7. Remove the pita from the griddle soon after it has puffed. If it bakes too long it will be undesirably crisp; pita should remain soft. Place the pita on a cloth and cover lightly; it’s fine to stack them as you go along.

8. Once you figure out your rhythm, you may find you can add another griddle (or cook two pitas side-by-side on an oblong cast-iron griddle).

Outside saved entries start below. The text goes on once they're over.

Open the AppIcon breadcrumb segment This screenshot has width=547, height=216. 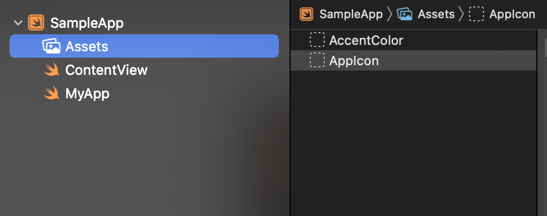pyautogui.click(x=512, y=14)
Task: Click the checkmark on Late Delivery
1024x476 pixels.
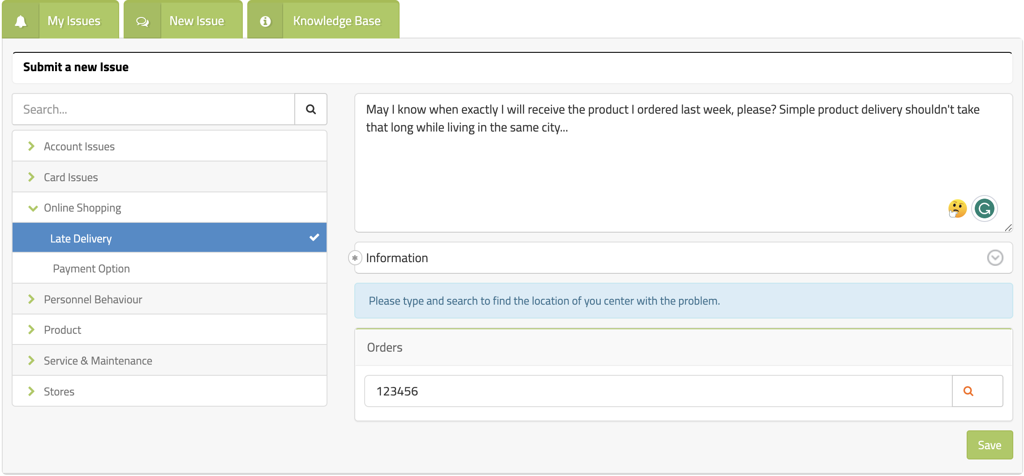Action: [314, 238]
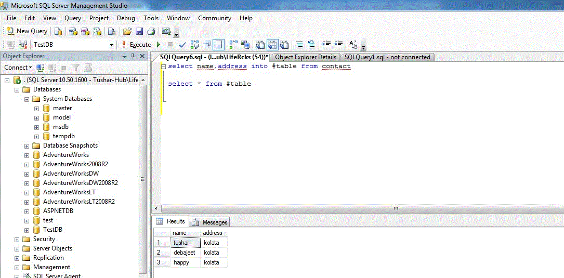The width and height of the screenshot is (564, 278).
Task: Open the TestDB database dropdown
Action: pos(111,45)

Note: You may use a saj or other convex griddle to bake this dough into larger, flatter breads that are decent for wrapping falafel or other fillings. Divide the dough into twelve 4-ounce portions, preshape, and roll out into 9-inch circles. Bake on the preheated saj, turning once.

 

Flatbread Variations, Ancient and Modern

In its most authentic form, shrak (see facing page) is baked on a hearth of river pebbles in a tabun (see page 291). A similar Persian bread, sangak, is baked on a bed of blazing hot pebbles in a very large wood-fired oven, even when commercially produced. Very good versions of this wonderful bread, however, are also made on the saj, the large convex griddle.

Archaeologists have turned up shards of large perforated clay griddles on Iron Age sites in the Levant. These griddles seem to have been installed in hearths and were certainly the predecessor of the saj. It’s impossible to say, based on the current research, what sorts of breads were baked on these clay griddles, and why they would be used in one place and tabuns in another not so far away.

Diffused during the Ottoman Empire, the brass, and then steel, saj has played a part in Middle Eastern baking for centuries. It is relatively portable and very efficient on fuel if well used.